Ferries across the bay are a lovely way to hop between Martinique’s big towns, which makes sampling local cuisines easy. In Les Trois-Ilets, restaurants hug the shore (which make for prime ocean views), and you’ll be able to lounge on the sand or drift into casual spots like Pignon Nouvelle Vague on L’Anse a l’Ane, a pristine, palm-lined beach. It’s the ultimate spot for people-watching from the breezy terrace while sampling seafood right out of the water. Here, expect dinner and drinks for two to cost around $100 USD.
Nearby, Le Kano is perched over the white sands of Anse Mitan and is a great spot for evening cocktails and bites, with entrées starting at around $25 USD. While you're here, be sure try a Plantar’s Punch or Martinique’s trademark drink, the Petit Punch — a lime, sugar, and rum libation that locals refer to as “ti paunch.”
Visiting for Carnival
This year, Mardi Gras (aka “Fat Tuesday”) falls on March 5. In Martinique, that means it actually kicks off the Saturday prior, on March 2nd, with jubilant parades commencing on Monday, March 4.
The big celebrations are anchored in Fort-de-France, where Carnival brings parades of music and dancing in a continual loop around the city center. Spectators can either take it all in from the sidewalks or join in on the parades.
Monday starts with a children’s carnival, followed by the parade of role-reversal “burlesque” weddings, when men dress as brides and women as grooms. Yes, it’s comical and kooky, but it also makes for some of the best photography — thanks to so many men proudly donning everything from fishnet stockings and heels, to wigs, makeup, and other feminine accessories.
Tuesday is the “Red Devil's Parade," which invites everyone to be a little naughty (at least symbolically) for the final day before Lent. Red and black are the day’s colors, and once the 4:00 p.m. parade sets off, the streets of Fort-de-France are streaked with scarlet-clad revelers.

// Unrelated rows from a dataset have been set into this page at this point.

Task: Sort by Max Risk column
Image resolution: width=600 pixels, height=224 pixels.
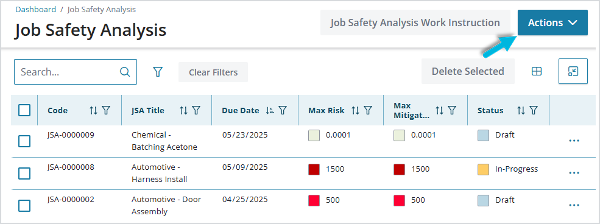Action: click(x=356, y=110)
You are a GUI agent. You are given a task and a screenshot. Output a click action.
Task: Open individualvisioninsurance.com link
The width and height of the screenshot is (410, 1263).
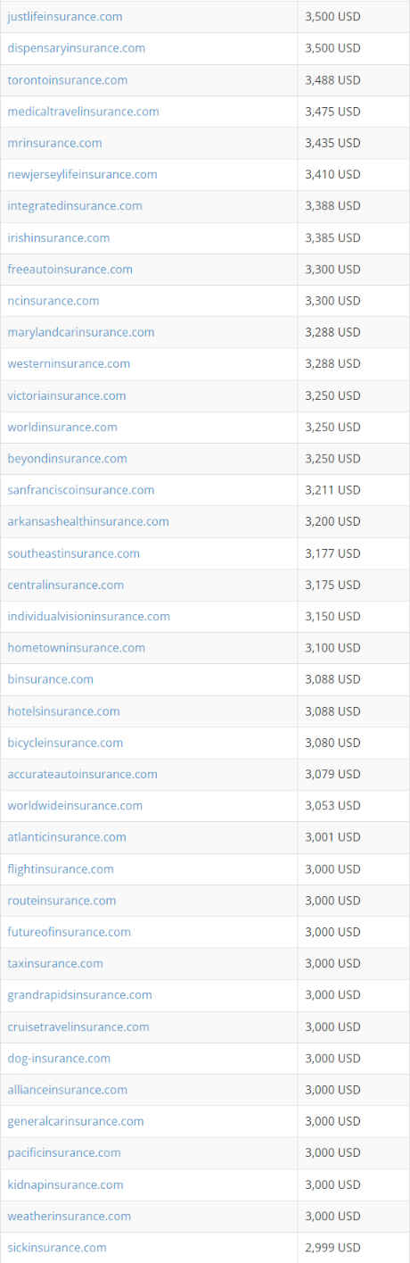tap(89, 616)
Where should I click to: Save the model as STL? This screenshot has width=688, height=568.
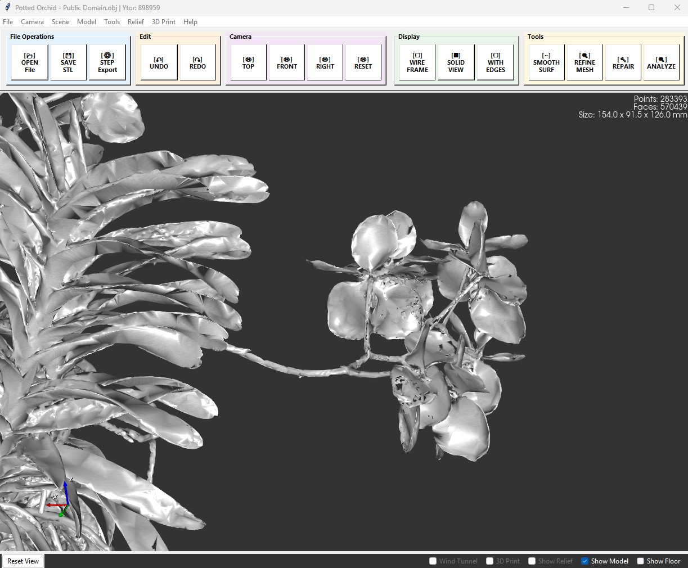[68, 62]
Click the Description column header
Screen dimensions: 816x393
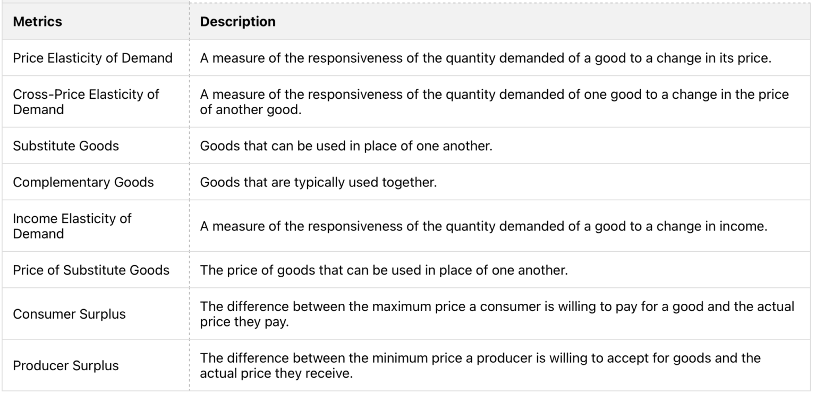(x=237, y=22)
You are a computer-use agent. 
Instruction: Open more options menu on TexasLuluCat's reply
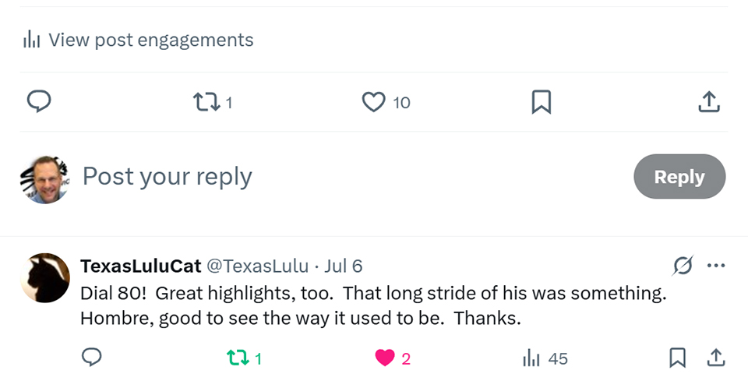pyautogui.click(x=715, y=266)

Ash Wednesday brings the grand finale, with the 3:00 p.m. black-and-white-themed parade that suggests mourning (despite the ever-celebratory vibes), and, at 6:00 p.m., marchers drift to the waterfront for the annual immolation of King Vaval. Vaval, also known as The Carnival King, is a giant satirical mannequin representing a local politician or public figure, and he’s set ablaze to mark the end of Carnival and the beginning of Lent. But don’t feel bad too bad for the king — he’ll emerge like a Phoenix next season.
What to See and Do
Outside of Carnival, Martinique offers plenty of cool explorations. Learn about the island’s fascinating history at La Savane des Esclaves, a replicated Creole slave village with artifacts and locally-made art, with newly-expanded features opening this year (adult tickets cost around $14 USD, and children's tickets cost around $9 USD). La Savane is in Les Trois-Ilets, not too far from Le Village de la Poterie, is a historic village that’s still an active manufacturing site with small shops and galleries. Here, travelers can purchase handmade souvenirs, or even take classes to make their own.

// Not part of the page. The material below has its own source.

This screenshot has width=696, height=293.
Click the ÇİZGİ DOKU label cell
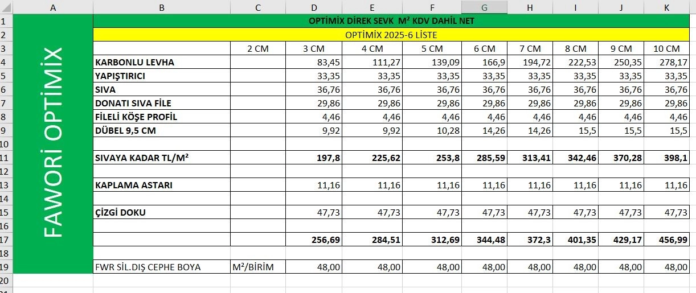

At the enchanting Balata Botanical Garden in Fort-de-France, roam seven acres of lush gardens and traverse suspension bridges for lovely views across the hills (adult tickets cost around $15 USD, while children's tickets cost $8 USD). After, head to distillery Habitation Clément to learn about one of Martinique’s renowned rum makers. Don’t miss its new contemporary art gallery, Fondation Clément, which exhibits Caribbean-made art, as well as ancient west-African art and artifacts.
Martinique is gradually becoming a popular destination for American travelers, thanks in part to the direct flights offered on Norwegian and American Airlines from various U.S. cities. Because taxis are few and far between, plan to rent a car (around $40-50 per day), and expect to drive slowly on the island’s two-lane, often narrow and hilly roads.